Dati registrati

•••••

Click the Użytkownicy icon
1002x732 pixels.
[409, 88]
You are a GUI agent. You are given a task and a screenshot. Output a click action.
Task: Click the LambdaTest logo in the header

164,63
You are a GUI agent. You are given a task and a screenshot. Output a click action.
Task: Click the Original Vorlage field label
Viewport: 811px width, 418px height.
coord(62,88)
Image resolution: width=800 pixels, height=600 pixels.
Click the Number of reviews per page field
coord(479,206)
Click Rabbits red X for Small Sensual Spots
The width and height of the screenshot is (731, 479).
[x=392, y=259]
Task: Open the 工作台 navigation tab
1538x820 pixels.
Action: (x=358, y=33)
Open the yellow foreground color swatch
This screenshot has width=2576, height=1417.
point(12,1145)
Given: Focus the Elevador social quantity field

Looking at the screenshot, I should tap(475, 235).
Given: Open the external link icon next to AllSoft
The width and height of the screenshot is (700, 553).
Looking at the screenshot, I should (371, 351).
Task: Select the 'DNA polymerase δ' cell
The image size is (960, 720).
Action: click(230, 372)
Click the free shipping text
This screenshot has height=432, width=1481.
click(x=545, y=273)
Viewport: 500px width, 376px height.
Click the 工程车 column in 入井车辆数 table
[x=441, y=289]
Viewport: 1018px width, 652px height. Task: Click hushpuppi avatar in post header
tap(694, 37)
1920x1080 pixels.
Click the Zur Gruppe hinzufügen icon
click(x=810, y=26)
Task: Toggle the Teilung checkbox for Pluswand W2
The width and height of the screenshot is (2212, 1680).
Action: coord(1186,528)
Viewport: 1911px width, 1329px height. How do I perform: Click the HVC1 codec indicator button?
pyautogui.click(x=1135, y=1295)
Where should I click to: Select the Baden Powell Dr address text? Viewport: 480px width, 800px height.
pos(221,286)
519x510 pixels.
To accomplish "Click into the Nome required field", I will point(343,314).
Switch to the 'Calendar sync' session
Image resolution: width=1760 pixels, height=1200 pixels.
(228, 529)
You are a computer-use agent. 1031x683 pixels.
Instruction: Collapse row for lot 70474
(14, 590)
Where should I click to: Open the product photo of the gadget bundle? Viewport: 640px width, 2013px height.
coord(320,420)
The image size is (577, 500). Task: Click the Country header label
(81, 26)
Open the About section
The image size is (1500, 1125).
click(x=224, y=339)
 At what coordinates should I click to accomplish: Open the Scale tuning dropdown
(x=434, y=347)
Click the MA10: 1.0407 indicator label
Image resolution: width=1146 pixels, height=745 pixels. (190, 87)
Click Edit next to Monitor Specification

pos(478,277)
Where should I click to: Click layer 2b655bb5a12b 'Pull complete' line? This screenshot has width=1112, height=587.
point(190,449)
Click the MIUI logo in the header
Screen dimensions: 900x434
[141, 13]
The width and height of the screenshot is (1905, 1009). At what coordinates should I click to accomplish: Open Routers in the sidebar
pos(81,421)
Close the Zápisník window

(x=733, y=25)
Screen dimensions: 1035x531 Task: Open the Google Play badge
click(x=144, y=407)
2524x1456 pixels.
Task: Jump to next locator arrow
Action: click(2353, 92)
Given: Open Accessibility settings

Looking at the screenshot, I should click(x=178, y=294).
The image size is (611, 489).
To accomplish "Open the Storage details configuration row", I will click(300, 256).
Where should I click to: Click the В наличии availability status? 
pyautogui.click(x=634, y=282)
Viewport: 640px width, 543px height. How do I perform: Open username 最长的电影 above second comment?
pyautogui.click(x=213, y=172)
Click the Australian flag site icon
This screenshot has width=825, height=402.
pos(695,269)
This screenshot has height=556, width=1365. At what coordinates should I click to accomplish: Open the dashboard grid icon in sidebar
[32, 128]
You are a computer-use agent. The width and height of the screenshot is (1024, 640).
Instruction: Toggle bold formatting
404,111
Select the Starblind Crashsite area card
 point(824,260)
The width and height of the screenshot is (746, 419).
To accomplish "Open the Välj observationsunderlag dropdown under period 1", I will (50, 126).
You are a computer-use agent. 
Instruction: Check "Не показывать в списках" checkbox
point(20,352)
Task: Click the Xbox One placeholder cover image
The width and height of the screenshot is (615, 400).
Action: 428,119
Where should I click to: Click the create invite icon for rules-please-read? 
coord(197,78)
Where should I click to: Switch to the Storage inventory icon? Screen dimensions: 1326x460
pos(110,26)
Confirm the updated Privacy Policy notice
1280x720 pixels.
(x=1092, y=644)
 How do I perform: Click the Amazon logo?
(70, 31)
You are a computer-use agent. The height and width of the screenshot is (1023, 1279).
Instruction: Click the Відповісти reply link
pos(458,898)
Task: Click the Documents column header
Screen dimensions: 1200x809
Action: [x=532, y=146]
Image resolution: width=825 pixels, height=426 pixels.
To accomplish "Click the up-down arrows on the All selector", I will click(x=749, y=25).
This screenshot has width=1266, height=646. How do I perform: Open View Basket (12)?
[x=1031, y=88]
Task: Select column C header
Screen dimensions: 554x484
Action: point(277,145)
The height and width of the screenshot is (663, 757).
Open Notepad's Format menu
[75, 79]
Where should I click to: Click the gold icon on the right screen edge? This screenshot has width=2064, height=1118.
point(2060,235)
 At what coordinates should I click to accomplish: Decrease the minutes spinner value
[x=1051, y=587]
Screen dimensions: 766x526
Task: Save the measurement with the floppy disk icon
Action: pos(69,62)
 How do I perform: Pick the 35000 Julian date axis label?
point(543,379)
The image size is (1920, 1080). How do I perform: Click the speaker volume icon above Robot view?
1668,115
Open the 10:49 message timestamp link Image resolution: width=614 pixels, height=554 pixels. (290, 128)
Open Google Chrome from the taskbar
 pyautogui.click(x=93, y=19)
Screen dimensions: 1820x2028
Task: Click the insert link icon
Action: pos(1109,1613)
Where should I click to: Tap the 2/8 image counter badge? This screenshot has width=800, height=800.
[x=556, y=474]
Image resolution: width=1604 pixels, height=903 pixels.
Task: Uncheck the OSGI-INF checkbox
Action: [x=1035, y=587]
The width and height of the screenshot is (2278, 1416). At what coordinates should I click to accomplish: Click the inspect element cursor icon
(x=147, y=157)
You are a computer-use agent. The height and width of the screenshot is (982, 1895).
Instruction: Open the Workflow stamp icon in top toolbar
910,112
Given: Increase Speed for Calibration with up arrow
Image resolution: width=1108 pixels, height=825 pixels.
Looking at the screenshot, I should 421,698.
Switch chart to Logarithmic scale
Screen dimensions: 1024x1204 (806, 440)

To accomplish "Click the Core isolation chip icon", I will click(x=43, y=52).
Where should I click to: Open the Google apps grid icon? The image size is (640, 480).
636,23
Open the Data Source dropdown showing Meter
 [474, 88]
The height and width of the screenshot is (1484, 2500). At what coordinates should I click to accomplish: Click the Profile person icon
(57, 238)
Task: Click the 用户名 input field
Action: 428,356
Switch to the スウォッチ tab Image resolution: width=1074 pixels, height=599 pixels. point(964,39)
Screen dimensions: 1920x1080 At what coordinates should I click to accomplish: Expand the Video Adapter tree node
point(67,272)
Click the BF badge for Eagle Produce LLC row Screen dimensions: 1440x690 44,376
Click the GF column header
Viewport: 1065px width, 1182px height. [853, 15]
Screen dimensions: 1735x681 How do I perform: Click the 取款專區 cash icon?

•••••

### REQUISITI
Individua nei record qui sopra ogni riga in cui compare la parola "sidebar" e riportala per intero.

### RISPOSTA CORRETTA
The width and height of the screenshot is (1905, 1009). At what coordinates should I click to accomplish: Open Routers in the sidebar
This screenshot has height=556, width=1365. At what coordinates should I click to accomplish: Open the dashboard grid icon in sidebar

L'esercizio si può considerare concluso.